## REQUIRED TASK
Please turn the entries below, from the line containing "Task: Start presentation" through the end of the entries, into a JSON list of strings with one string per line, leaving out blank lines and pictures.
-----
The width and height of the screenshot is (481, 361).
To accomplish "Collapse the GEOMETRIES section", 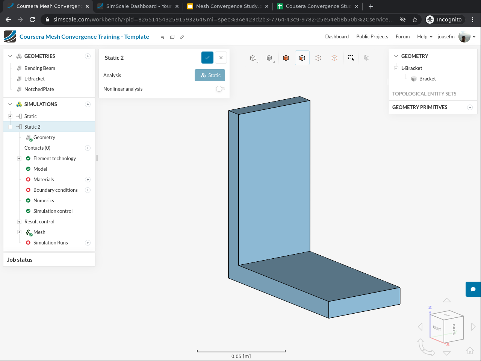I will 10,56.
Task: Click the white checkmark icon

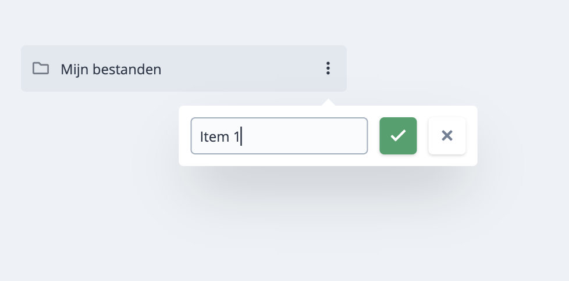Action: coord(398,136)
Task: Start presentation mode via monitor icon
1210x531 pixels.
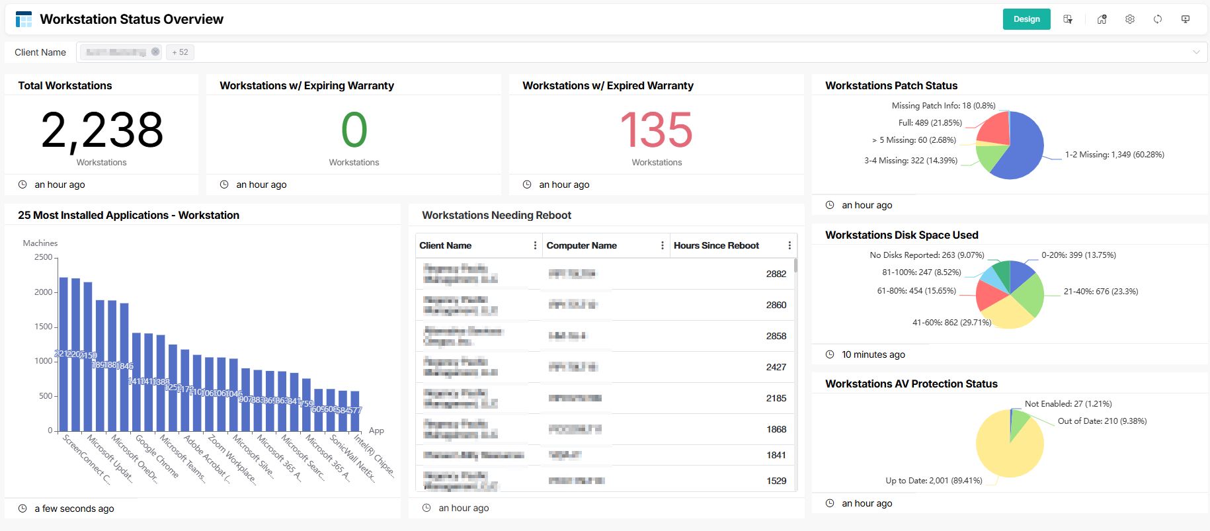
-----
## RESULT OF THE EXERCISE
[
  "Task: Start presentation mode via monitor icon",
  "1210x531 pixels."
]